→ **EXERCISE TASKS**
1. Answer these questions using the excerpt on derivatives.
(a) In the old-style speedometer, what is the lever attached to?
(b) What is the quotient whose limit gives the derived function commonly called?
(c) Speed, or more properly velocity, is the time derivative of what?
2. From the excerpt on derivatives, extract the passage starting at "At any time, t, during" and ending at "x(t + h) - x(t)".
3. Translate this sentence from the excerpt on derivatives into Spanish: "We knew the height of the wall at any point."

But that is still not your instantaneous speed. If you had an old-style speedometer, it might work by spinning a centrifugal lever at the same rate as the drive shaft. The lever would be attached to a spring. The degree to which the lever stretched the spring would be an instantaneous measure of your speed. In this case, by using a mechanical trick, we avoided having to take a limit. But the centrifugal mechanism does, in it's own way, determine the limit of distance traveled divided by elapsed time as elaped time goes toward zero. And that is, in fact, the definition of instantaneous speed.

At any time, t, during your trip, there is a number, x, which represents how far you have traveled up to that moment. So we have a function of time, x(t), that represents your distance traveled. At any moment, t, we also have your instantaneous speed, v(t), assuming you have a suitable way of measuring it. It is true that:

                   x(t + h) - x(t)
  v(t)  =   lim    ---------------                              eq. 4.0-14
          h --> 0         h

What 4.0-14 means is, "find the distance between where you are now and where you'll be in a short time, h, from now. Divide that by the time that elapses until then, which is also h. Your instantaneous speed, right now, is the limit of that quotient as the elapsed time, h, goes toward zero." And so, the instantaneous speed is derived from what your position is at various times. That is why speed (or more properly, velocity) is the time derivative of position, or more commonly, the derivative of position with respect to time.

4.1 The Main Pillar of the Temple

In the last section we saw two examples of deriving a function from another function. In both cases we used the same recipe. The recipe is this:

If you have a function, f(x), and you want to find the value of the derived function at x, then find both f(x) and f of a nearby point, x + h, take the difference of those two values, and divide that by h. When you take the limit of that quotient (which is commonly called the divided difference) as h (which is the distance between x and the point that is nearby) goes toward zero, you have the derived function.

That is what we did to find the grade of the wall that the animals built. We knew the height of the wall at any point. Each animal used the divided difference (his change in altitude divided by his horizontal step size) to determine his own perception of the wall's grade. We used smaller and smaller animals to see what happens as their horizontal step size goes toward zero. And we saw that a limit exists. That limit was the derived function that gave us the exact grade at an exact point on the wall. We derived it from the function that gives us the height of the wall.

That is what we did also to determine instantaneous speed. We took the difference between where we are now and where we will be in a little while, and we divided that by the time elapsed over that little while. As the little while goes toward zero, we found that there was a limit, and that limit is the instantaneous speed. We derived the speed function from the function that gives us position as a function of time.

So here is the main idea: Take real function of a real variable, f(x). Form the divided difference of f(x):

    f(x + h) - f(x)

→ **A block of data**
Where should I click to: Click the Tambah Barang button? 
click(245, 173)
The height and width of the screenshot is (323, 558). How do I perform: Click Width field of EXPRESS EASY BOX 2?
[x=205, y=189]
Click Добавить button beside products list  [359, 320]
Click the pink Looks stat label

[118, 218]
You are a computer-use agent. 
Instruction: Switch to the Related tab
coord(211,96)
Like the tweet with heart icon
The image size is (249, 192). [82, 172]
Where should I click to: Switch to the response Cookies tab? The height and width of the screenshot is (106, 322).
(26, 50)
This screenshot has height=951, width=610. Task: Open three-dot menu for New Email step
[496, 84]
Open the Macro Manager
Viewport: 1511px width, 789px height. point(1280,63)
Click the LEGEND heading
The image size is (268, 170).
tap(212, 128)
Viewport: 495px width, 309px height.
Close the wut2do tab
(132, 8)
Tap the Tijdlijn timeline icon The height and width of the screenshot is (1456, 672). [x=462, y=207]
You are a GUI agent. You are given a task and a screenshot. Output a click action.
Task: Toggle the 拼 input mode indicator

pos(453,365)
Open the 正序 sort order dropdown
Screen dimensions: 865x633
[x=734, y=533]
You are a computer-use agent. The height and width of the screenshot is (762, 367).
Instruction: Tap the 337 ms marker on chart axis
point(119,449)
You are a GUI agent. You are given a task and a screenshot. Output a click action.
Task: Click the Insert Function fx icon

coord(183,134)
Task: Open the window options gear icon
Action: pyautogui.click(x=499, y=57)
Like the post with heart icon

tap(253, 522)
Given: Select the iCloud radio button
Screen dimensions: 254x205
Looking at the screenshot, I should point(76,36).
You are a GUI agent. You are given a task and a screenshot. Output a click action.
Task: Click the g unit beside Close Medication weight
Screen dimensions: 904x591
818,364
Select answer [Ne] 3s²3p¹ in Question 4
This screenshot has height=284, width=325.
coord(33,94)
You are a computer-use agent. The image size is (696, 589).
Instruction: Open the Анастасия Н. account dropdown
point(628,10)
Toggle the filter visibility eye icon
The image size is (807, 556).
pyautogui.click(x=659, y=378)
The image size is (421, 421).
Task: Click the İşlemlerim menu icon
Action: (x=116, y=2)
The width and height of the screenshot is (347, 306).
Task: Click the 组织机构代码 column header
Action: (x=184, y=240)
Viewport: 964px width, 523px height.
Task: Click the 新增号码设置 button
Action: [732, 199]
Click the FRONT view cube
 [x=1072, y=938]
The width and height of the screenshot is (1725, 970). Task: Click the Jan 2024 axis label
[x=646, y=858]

→ **ANSWERS TO THE TASKS**
1.
(a) A spring.
(b) The divided difference.
(c) Position.

2.
At any time, t, during your trip, there is a number, x, which represents how far you have traveled up to that moment. So we have a function of time, x(t), that represents your distance traveled. At any moment, t, we also have your instantaneous speed, v(t), assuming you have a suitable way of measuring it. It is true that:

                   x(t + h) - x(t)

3. Conocíamos la altura del muro en cualquier punto.